Startling New Poverty Data

Low Income Students Now a Majority in the Nation’s Public Schools

The Southern Education Foundation published (January, 2015) a report showing that low income students became the majority population in US schools in 2013.  From the report:

“In 40 of the 50 states, low income students comprised no less than 40 percent of all public schoolchildren. In 21 states, children eligible for free or reduced-price lunches were a majority of the students in 2013.

Most of the states with a majority of low income students are found in the South and the West.
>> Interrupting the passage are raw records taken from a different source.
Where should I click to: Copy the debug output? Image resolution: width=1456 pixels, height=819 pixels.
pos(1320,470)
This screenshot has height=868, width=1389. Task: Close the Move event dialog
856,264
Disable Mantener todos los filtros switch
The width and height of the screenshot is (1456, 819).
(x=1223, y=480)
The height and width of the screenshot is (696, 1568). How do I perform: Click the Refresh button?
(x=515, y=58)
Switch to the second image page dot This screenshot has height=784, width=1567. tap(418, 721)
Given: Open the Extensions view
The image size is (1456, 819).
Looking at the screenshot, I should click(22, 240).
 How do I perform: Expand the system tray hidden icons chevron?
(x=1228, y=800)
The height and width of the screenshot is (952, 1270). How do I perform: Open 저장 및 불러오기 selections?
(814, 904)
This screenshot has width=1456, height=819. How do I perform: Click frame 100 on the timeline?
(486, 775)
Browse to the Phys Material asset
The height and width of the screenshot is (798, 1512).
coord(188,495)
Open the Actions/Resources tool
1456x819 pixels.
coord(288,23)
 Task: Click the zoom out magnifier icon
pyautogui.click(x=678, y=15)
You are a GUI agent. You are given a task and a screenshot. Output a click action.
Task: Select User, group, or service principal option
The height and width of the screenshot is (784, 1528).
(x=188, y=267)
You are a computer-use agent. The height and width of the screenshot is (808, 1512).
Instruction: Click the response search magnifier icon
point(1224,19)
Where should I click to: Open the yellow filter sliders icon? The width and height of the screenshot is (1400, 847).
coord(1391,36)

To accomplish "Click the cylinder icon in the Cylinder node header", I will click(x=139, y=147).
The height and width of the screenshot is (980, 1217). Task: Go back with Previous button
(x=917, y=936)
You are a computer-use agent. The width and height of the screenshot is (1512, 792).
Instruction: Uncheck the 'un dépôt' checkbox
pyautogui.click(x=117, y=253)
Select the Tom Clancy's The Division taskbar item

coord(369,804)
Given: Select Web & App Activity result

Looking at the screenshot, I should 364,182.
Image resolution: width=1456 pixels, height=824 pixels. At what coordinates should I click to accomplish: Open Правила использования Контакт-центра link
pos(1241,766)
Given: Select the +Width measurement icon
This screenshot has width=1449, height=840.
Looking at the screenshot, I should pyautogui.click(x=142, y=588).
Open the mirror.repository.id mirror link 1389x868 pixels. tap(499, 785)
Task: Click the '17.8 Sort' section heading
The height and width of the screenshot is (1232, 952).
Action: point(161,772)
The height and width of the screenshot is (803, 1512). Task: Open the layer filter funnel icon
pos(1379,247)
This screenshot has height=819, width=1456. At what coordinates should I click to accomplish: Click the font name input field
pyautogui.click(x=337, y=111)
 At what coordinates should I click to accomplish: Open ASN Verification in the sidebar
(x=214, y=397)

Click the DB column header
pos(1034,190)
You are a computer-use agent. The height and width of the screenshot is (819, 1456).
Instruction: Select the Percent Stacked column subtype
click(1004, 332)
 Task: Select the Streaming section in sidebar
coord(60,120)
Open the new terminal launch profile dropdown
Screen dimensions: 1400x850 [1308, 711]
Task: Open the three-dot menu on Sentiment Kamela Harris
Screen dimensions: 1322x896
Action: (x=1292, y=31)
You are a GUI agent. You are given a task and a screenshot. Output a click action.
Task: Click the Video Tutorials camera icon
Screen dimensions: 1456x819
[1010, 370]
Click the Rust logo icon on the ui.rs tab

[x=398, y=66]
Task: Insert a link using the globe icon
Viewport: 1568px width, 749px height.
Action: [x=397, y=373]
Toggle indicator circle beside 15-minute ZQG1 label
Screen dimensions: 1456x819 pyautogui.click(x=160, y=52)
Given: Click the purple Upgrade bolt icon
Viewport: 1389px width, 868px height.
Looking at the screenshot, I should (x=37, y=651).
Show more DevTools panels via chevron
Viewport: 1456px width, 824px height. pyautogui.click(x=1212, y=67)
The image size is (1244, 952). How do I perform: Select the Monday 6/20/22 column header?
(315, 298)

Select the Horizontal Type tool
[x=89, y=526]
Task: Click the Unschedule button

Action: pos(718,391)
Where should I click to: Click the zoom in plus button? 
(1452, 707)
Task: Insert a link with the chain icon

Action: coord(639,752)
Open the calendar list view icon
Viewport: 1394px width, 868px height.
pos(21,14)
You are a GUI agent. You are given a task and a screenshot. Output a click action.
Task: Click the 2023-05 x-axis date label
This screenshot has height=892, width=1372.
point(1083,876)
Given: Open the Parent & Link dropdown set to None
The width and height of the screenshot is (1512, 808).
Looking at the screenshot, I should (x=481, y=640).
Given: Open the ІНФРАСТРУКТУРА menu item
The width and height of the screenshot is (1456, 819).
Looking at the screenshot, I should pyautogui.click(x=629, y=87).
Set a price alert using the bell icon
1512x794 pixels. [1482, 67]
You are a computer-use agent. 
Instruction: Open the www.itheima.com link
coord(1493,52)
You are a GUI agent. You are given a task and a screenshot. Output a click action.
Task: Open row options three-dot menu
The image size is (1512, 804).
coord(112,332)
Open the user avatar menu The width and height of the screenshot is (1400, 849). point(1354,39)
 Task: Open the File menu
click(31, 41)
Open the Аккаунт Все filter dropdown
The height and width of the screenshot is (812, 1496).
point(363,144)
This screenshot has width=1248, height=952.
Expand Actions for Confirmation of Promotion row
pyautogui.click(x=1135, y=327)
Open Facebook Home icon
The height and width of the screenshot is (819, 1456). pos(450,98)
Thirteen of the 21 states with a majority of low income students in 2013 were located in the South, and six of the other 21 states were in the West.”

This is indeed a startling development, but given the economic disruption cause by the economic downturn of 2008, it isn’t surprising.  Working and middle class families have had virtually no wage growth during the economic recovery, and increasingly conservative state governments (and some ‘moderate’ governments like New York) cut school funding significantly.  Most states have not returned to 2008 funding levels, and many continued to cut funding well after the recovery was significant.

National Center for Education Statistics Shows Continued Drop in Funding

NCES data for 2012 (released in January, 2015) shows that 2012 per pupil funding dropped for a second year.  The Ed Week report link here includes links to data sets and a related report from NCES detailing their findings.  Of note is the comment that charters spend less per pupil, which sounds economically important but totally neglects to point out that personnel costs at charters will, for several years into the future, be lower than public schools due to the nature of charter employees.  They are younger, less experienced, and have fewer (or virtually no) fringe benefits.  With public school personnel costs amounting to 66% of per pupil expenditures, and fringe benefits adding 24%, the ability of charters to spend less per pupil is a function of their lower personnel costs.

Money Matters in Schools

Critics of public schools constantly harp that increased per pupil expenditures don’t improve student performance and that higher local school tax rates decrease property values.  Professor John Mackenzie of the University of Delaware, and a school board member of the Christina schools in Delaware, looked at these questions in are article you can find online: Public School Funding and Performance.  He examined the two claims above, plus the combination of state funds and local school taxes and the combined effect on student performance on SAT scores and NAEP results.  Contrary to the critics, he found a clear positive correlation between funding and test performance.

Incomplete Analyses Show No Increase in Scores With Increased Expenditures

Where prior studies of SAT scores suggested that more money does not produce higher scores, Dr. Mackenzie’s more thorough analysis includes a test participation rate variable that significant changes the results of the analysis.  When test participation rates are included, 80 percent of the difference in SAT 1 verbal and math scores between states can be attributed to per pupil expenditures.  This explodes the myth that money doesn’t count!  Graphically, Figures 3-6 at the end of Mackenzie’s research illustrate multiple significant facts about the positive effect of spending on student performance.  Figure 3 is participation adjusted SAT scores vs. per pupil spending, Figure 4 is per pupil vs. aggregated NAEP scores, Figure 5 is spending vs. disaggregated 4 and 8 NAEP scores, and Figure 6 is property values vs. local school tax rates, where higher property taxes for schools correlate with higher property values, which Mackenzie suggests shows that home ownership and the quality of local schools go hand in hand.

“When Will We Ever Learn?”

Of course, I’m a child of the 60’s and folk music lyrics were a part of my integrated English and social studies middle school teaching repertoire.  So is the wisdom that there are lies, damn lies, and statistics.  The current politicizing of education is replete with poorly designed research critical of public education, too often published by think tanks funded by foundations and donors dedicated to pulling public money into privitized educational programs.  Independent educational researchers who have been against the use of testing to discredit schools and research suggesting money doesn’t matter have been around since the rise of NCLB under the second Bush administration.  But their work was buried under the well-funded attacks on public education that fill an increasingly irresponsible media, where flashy reporting trumps responsible journalism.   Now that public opposition to test-based accountability is rampant across the nation, some of this research is seeing a breaking dawn.  Let’s get back to basing educational policy on research that is free of big money biases.